- Problem to work on -
The entries below contain pictures. Retype everything except those pictures, exactly as given.

- Source data -
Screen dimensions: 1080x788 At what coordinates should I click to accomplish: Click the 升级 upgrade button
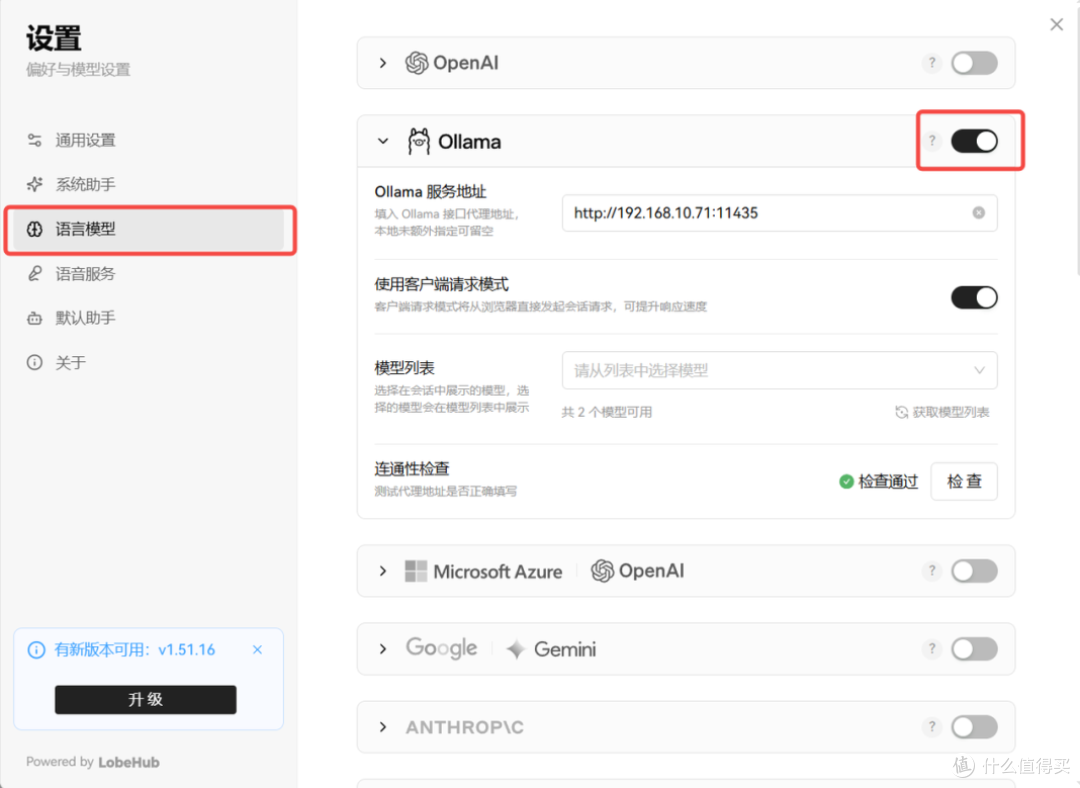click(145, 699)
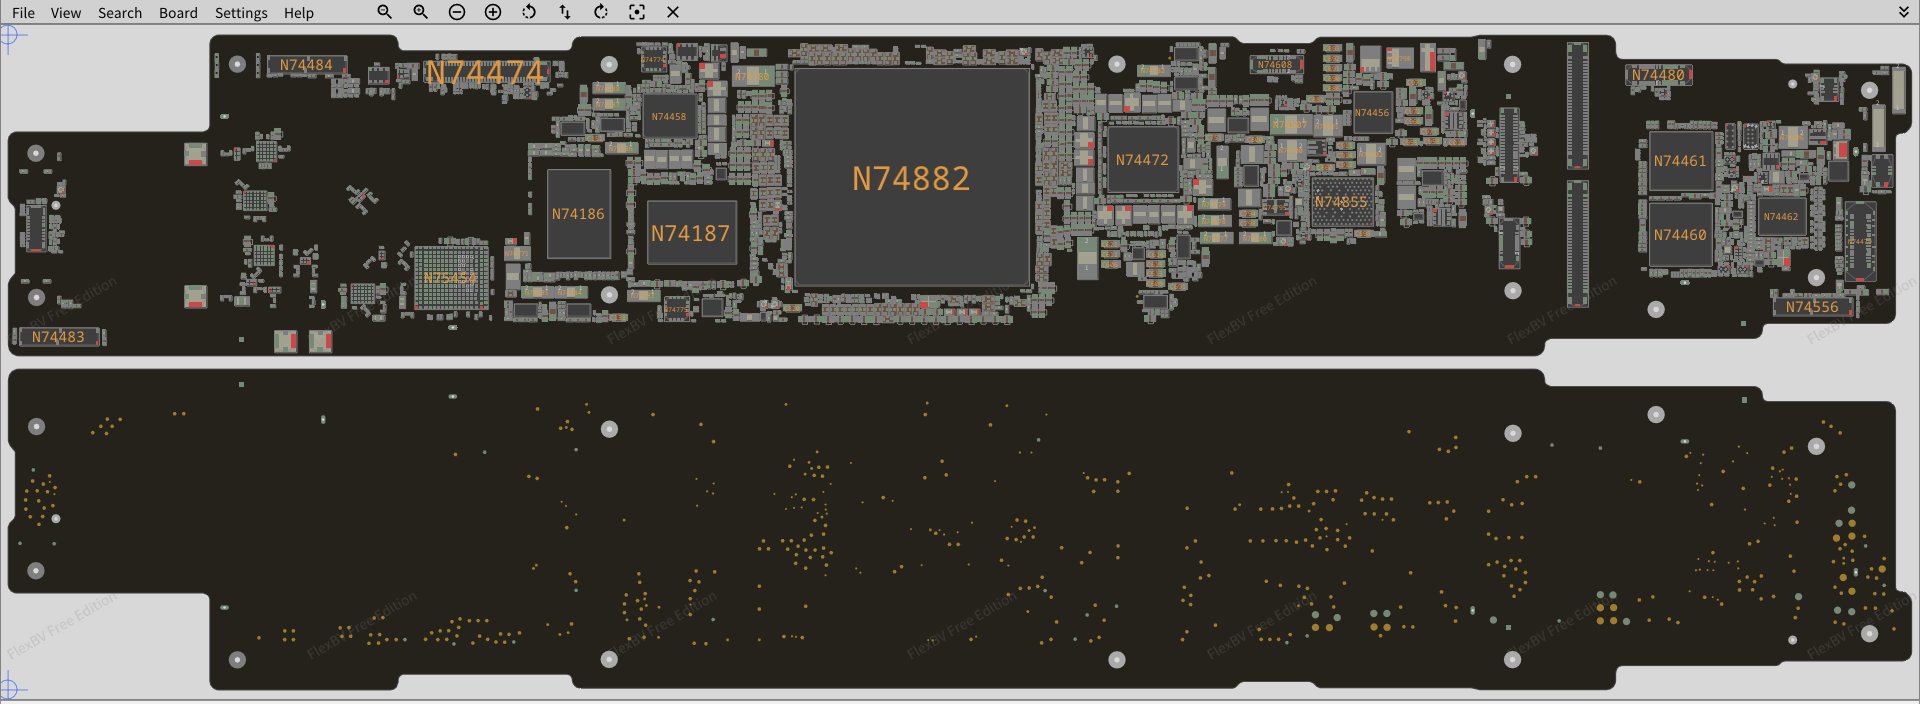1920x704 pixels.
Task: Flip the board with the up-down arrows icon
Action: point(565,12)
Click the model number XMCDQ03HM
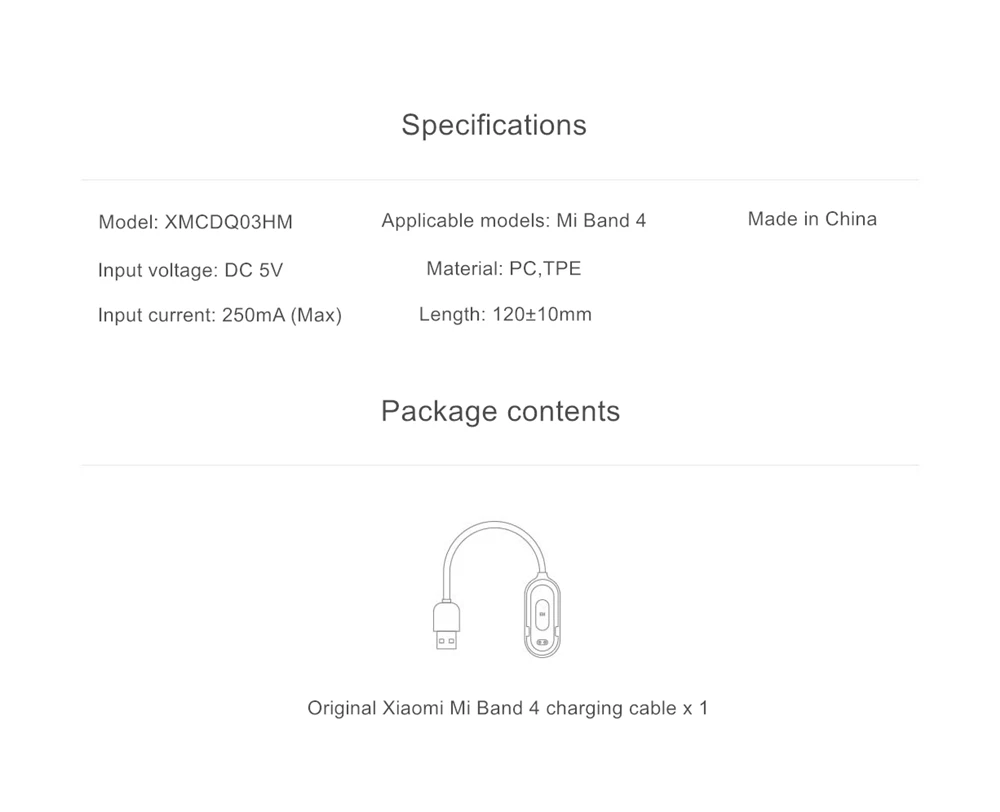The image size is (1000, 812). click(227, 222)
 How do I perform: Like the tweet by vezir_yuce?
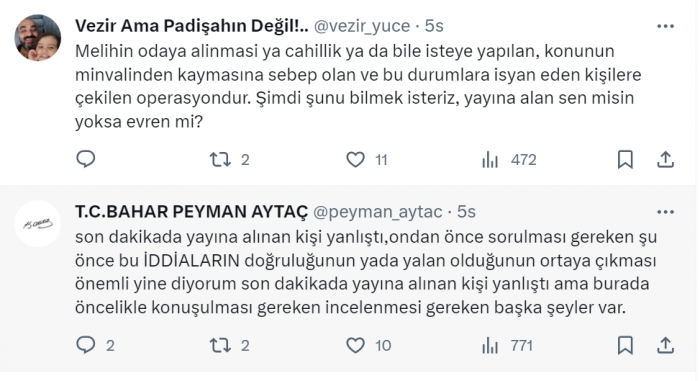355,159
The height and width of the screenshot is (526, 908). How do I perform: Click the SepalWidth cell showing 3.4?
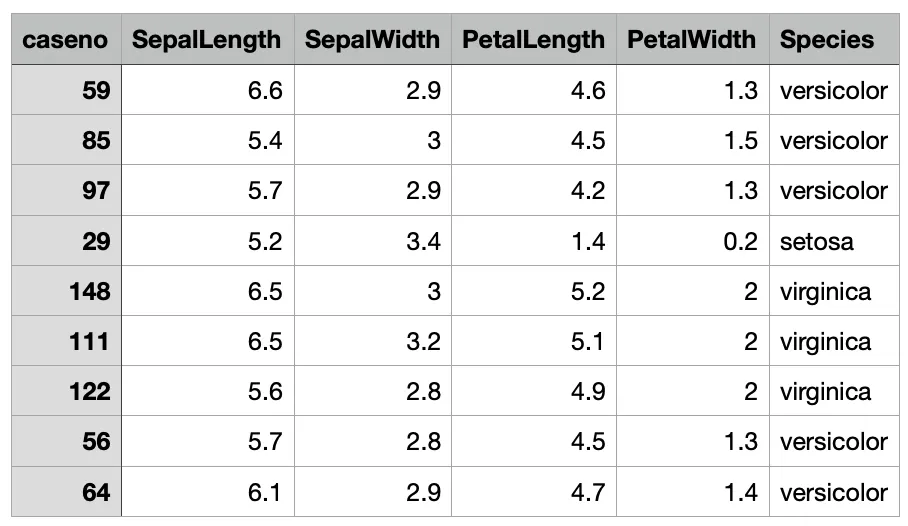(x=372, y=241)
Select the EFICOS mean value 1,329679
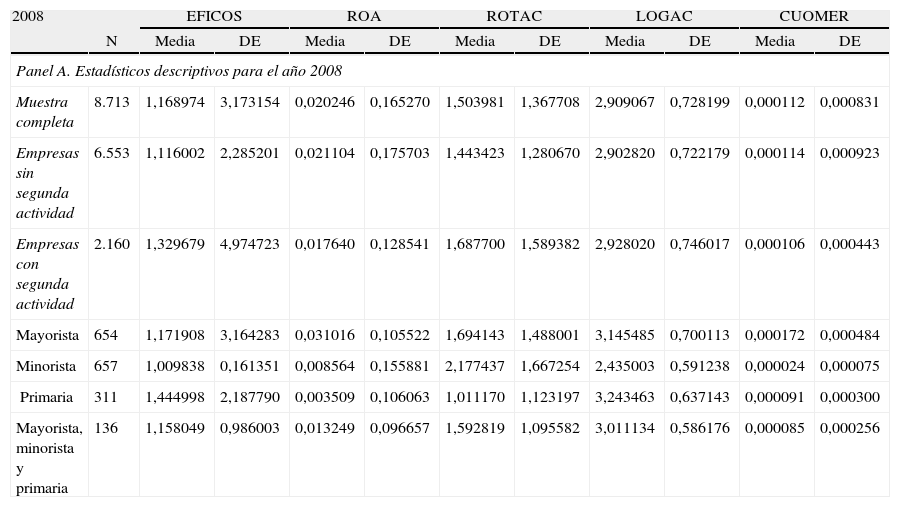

- Answer space -
Screen dimensions: 1080x788 At what coordinates should I click to accomplish: Click the 升级 upgrade button
click(145, 699)
1920x704 pixels.
Task: Flip the board with the up-down arrows icon
Action: point(565,12)
Click the model number XMCDQ03HM
The image size is (1000, 812). click(227, 222)
 How do I perform: Like the tweet by vezir_yuce?
355,159
The height and width of the screenshot is (526, 908). How do I perform: Click the SepalWidth cell showing 3.4?
(x=372, y=241)
Select the EFICOS mean value 1,329679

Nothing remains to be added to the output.